Data excerpts ->
[Start of section]
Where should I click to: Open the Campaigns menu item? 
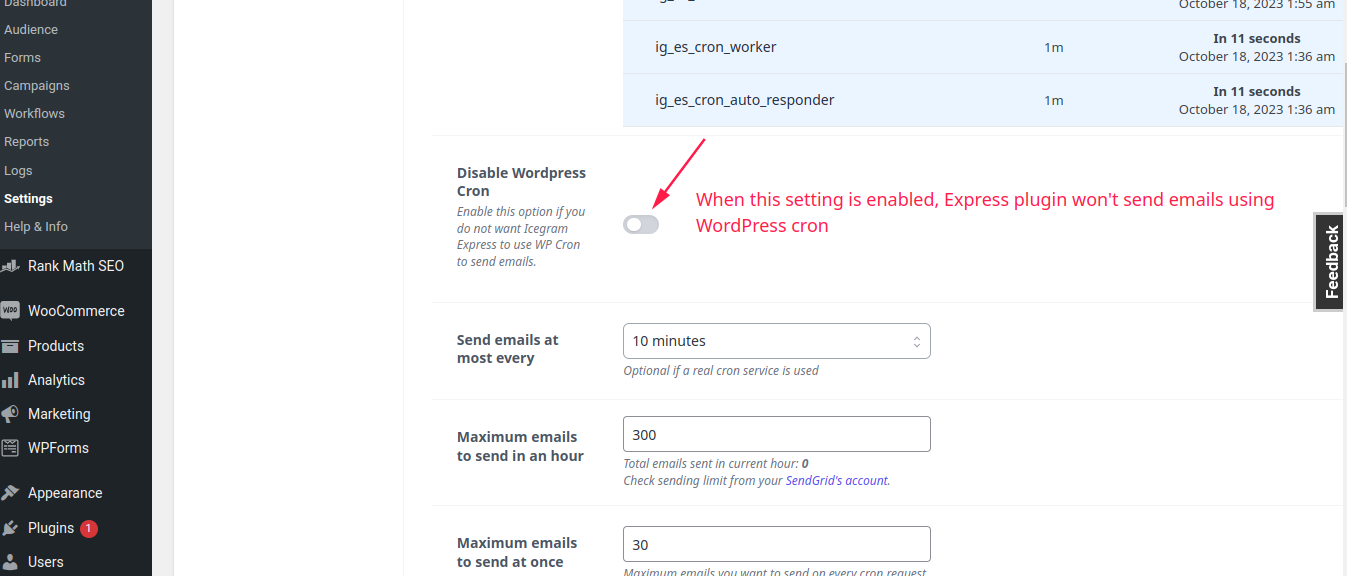pyautogui.click(x=37, y=86)
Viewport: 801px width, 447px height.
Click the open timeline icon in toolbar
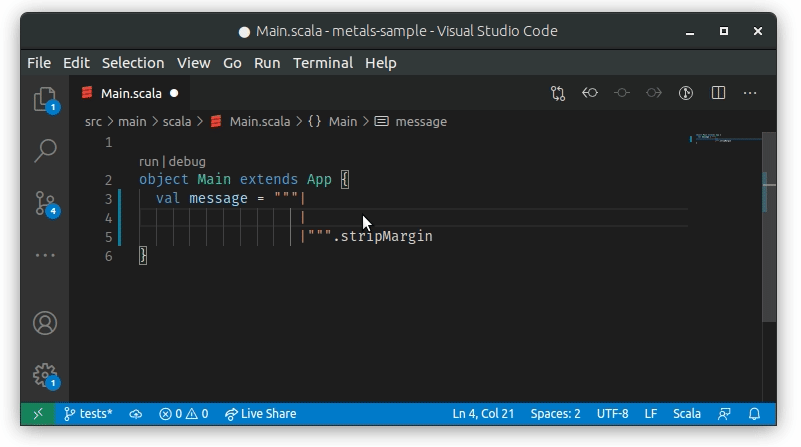(x=686, y=93)
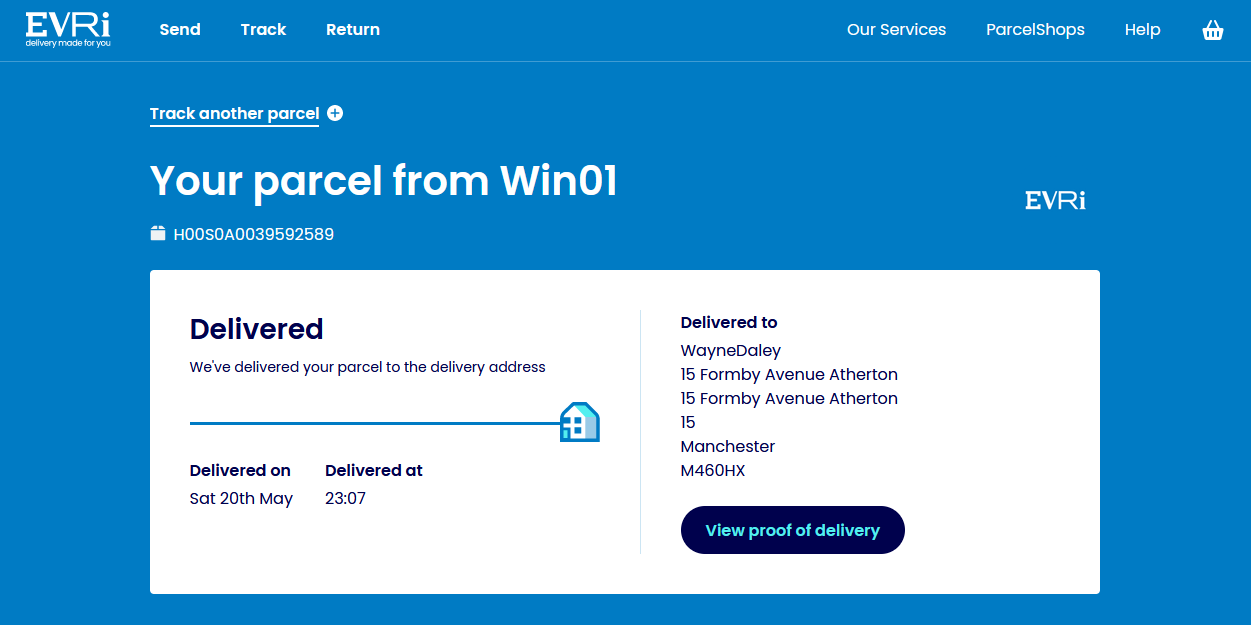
[End of section]
What you need to do -> Return exactly, with no pictures, each line from the one that contains "Viewport: 801px width, 447px height." through the end of the entries above, both ends included.

Task result ->
Viewport: 801px width, 447px height.
Click the open timeline icon in toolbar
(x=686, y=93)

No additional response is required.